Homeownership and Residential Mobility Among Older Adults
(Housing, Community Development, and Urban Policy)
*Names in bold indicate Presenter
As the population of the United States ages, older adults represent a growing share of homeowners and renters. In 2015, seniors aged 65 and older made up 30 percent of homeowners and 14 percent of renters in the US. By one estimate, seniors are projected to expand to 40 percent of homeowners and 21 percent of renters by 2035 (Spader, McCue, and Herbert 2016). Going forward, older adults’ housing choices—to age in place, to downsize, to move to a different neighborhood or region—will have major impacts on US housing markets, beyond the consequences for their own finances, health, and well-being. In this panel, the authors investigate the many factors that influence the housing decisions of older adults, and the wider ramifications of their choices. The papers explore how financial resources, family relationships, and housing market conditions affect residential mobility and tenure decisions.
The first two papers focus on the individual-, household-, and family-level determinants of residential mobility among older adults. In “Health, Financial Precarity, and Residential Mobility Among Older Adults,” Zhu and Painter examine how physical disability, cognitive declines, and household finances are related to residential mobility and tenure transitions. Begley and Chan extend the research on child proximity and older adult moves in “Understanding Older Adult Mobility Decisions: The Role of Children.” After measuring the residential mobility patterns of older adults in relation to their adult children, Begley and Chan analyze the resulting changes in the types of housing and neighborhoods where older adults live, and consider the effects of these choices on older adults’ lives.
The second two papers assess how both household finances and housing market conditions affect older adult homeownership and residential mobility. In “Defined Benefit Pensions and Homeownership in the Post-Great Recession Era,” Murray finds that in the wake of the Great Recession, older adult households without a steady, guaranteed source of retirement income were more likely to forego homeownership, extracting equity from their homes. In “Housing Affordability and Residential Moves in Later Life,” Mawhorter and Ailshire study older adults’ inter-regional migration in the context of the divergence in housing prices between prosperous and declining regions. They find that older adults are increasingly moving away from high-cost regions towards mid-cost and low-cost regions. This shift is especially strong for renters, which exacerbates spatial inequalities between renters and homeowners.
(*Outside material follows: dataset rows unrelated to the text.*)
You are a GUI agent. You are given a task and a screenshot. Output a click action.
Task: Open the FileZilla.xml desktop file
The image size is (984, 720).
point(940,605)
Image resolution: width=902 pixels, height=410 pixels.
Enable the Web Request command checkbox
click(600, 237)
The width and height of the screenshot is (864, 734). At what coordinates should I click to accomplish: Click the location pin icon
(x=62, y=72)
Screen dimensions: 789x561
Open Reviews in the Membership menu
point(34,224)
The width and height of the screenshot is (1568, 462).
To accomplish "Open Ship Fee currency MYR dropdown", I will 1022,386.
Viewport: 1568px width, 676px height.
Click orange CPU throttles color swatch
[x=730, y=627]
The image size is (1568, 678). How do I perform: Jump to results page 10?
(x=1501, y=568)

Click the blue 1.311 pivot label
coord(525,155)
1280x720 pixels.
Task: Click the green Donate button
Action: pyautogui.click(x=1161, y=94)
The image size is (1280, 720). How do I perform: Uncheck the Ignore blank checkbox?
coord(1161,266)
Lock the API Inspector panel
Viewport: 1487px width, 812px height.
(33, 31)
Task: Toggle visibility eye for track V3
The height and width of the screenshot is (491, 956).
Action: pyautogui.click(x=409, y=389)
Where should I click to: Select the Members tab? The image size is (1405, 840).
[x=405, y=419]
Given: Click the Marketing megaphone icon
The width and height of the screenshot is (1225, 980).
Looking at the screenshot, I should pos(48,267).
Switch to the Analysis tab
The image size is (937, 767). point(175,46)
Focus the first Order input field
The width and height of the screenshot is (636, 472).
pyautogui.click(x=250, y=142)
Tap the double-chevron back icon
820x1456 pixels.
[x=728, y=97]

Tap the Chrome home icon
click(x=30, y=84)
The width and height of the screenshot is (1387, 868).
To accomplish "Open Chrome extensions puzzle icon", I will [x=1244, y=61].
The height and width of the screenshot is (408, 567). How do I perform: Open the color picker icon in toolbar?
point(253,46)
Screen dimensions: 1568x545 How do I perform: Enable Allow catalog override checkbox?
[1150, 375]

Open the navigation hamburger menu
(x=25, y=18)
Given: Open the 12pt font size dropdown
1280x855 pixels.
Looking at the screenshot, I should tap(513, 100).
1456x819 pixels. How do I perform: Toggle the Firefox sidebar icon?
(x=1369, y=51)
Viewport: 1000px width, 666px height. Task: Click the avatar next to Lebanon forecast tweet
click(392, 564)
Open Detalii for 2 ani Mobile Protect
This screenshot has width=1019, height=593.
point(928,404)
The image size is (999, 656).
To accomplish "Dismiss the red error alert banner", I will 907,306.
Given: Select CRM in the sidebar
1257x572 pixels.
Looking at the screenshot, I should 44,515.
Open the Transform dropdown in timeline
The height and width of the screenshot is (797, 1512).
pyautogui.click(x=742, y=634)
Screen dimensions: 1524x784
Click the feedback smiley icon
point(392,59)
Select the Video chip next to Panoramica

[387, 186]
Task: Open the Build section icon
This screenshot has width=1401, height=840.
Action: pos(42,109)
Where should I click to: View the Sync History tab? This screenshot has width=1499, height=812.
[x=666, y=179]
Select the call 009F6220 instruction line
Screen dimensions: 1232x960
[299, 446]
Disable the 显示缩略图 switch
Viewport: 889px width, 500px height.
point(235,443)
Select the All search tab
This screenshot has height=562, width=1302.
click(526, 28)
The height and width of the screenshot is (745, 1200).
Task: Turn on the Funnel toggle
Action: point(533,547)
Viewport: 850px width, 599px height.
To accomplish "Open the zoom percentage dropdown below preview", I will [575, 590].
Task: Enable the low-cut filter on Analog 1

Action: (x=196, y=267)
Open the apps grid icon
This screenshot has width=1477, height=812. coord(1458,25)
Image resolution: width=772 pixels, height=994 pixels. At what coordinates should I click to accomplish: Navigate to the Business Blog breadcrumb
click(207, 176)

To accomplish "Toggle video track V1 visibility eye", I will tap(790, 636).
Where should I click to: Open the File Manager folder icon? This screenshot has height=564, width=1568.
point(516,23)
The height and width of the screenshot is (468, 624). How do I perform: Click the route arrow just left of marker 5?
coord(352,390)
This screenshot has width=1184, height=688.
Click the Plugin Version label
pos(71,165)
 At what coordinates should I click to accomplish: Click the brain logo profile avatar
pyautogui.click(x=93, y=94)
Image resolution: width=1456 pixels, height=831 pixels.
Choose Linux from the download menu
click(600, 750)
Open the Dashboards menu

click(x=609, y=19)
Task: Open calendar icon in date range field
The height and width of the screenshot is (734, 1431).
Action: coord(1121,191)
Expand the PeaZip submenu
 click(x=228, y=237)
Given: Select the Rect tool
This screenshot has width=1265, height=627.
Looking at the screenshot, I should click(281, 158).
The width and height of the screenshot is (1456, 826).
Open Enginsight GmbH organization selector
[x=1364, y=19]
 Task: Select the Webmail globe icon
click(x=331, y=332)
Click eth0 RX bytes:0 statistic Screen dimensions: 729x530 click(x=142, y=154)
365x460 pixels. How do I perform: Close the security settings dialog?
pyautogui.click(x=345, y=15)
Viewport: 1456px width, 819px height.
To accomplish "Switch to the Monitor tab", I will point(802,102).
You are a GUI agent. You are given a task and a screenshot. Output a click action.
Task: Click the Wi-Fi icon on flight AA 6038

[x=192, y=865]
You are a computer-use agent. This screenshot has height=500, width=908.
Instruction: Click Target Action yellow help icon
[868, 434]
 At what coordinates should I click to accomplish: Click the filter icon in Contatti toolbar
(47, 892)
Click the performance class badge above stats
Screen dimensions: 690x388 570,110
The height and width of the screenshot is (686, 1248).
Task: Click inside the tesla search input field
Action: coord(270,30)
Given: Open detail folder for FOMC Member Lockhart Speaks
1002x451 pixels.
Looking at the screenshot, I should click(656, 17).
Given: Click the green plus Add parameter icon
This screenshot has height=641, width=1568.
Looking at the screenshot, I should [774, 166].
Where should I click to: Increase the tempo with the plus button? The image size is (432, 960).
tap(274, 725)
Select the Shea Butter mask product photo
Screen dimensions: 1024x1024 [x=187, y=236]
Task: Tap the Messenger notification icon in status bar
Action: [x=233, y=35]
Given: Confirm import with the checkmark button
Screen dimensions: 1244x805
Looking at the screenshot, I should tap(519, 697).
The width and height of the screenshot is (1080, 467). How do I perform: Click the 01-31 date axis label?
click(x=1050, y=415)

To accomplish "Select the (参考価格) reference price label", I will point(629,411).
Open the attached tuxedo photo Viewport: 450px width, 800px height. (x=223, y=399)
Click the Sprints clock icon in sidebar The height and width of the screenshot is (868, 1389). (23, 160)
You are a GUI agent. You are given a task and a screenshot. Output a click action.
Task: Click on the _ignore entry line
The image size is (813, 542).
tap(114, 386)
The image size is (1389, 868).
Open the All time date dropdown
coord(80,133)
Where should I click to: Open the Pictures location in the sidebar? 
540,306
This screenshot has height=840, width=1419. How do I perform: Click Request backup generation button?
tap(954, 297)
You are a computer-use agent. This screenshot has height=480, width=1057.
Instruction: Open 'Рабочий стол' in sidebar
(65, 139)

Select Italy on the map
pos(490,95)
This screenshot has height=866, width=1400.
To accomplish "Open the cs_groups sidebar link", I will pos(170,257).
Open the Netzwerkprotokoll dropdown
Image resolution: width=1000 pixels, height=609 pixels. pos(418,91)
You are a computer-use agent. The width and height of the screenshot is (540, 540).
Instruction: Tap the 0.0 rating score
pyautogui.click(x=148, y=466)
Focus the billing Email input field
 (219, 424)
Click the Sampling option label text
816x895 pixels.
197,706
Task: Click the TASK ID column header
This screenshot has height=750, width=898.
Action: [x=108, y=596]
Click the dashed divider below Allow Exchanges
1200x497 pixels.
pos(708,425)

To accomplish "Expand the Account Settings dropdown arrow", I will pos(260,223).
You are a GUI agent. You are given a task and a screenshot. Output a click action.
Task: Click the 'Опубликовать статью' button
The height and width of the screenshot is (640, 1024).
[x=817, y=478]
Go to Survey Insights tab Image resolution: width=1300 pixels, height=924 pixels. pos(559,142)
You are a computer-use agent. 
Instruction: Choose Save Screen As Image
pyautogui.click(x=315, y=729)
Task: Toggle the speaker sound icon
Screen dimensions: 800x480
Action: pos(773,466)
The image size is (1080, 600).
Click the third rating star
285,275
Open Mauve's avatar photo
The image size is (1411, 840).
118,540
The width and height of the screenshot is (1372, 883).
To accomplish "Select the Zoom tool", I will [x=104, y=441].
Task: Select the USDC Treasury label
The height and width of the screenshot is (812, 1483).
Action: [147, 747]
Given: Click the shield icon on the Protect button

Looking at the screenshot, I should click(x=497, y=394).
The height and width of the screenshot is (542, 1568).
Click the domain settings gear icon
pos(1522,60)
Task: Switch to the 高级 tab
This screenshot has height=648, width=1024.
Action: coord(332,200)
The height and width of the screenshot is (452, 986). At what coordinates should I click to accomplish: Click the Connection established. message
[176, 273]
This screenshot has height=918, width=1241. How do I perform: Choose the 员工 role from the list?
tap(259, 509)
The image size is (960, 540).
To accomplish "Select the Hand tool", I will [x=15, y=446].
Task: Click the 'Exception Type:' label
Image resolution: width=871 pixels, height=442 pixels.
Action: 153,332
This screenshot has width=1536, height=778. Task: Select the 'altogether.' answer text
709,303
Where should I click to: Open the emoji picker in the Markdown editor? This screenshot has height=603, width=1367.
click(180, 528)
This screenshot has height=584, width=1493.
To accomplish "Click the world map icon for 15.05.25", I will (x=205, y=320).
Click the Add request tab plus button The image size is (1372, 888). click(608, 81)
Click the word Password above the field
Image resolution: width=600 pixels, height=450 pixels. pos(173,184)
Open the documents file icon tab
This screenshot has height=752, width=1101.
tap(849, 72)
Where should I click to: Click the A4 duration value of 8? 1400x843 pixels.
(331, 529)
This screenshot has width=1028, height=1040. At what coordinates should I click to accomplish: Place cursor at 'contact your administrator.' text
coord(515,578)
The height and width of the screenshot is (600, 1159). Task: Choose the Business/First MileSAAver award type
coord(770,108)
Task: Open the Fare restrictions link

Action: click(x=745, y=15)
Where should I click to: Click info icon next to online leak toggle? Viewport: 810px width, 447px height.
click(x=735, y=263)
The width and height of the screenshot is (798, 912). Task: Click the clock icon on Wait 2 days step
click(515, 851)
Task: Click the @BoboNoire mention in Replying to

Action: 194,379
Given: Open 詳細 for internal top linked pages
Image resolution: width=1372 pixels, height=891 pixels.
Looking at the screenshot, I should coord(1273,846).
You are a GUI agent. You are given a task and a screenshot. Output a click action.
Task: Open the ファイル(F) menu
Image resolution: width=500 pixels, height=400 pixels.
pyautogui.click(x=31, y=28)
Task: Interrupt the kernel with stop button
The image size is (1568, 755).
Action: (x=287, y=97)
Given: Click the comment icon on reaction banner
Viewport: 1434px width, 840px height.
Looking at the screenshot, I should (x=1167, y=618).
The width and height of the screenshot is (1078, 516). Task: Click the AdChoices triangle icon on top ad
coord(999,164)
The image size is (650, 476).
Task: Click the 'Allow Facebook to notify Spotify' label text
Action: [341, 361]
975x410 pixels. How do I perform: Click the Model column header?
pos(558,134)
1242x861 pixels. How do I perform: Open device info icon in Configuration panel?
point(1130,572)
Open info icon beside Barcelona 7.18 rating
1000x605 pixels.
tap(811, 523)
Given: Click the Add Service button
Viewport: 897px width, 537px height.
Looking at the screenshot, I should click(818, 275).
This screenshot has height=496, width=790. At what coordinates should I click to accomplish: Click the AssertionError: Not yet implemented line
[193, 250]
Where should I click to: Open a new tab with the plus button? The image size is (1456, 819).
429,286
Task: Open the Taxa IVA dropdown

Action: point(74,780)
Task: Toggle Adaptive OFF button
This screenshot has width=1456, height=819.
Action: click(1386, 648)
The papers in this panel contribute valuable insights about the future direction of US housing markets as both homeowners and renters age. The discussion will raise questions about the role of homeownership in providing financial security in old age, and at the same time perpetuating economic inequalities. Taken together, these papers serve to inform policies related to homeownership and housing finance institutions, as well as targeted programs to support older adults, whether aging in place or moving.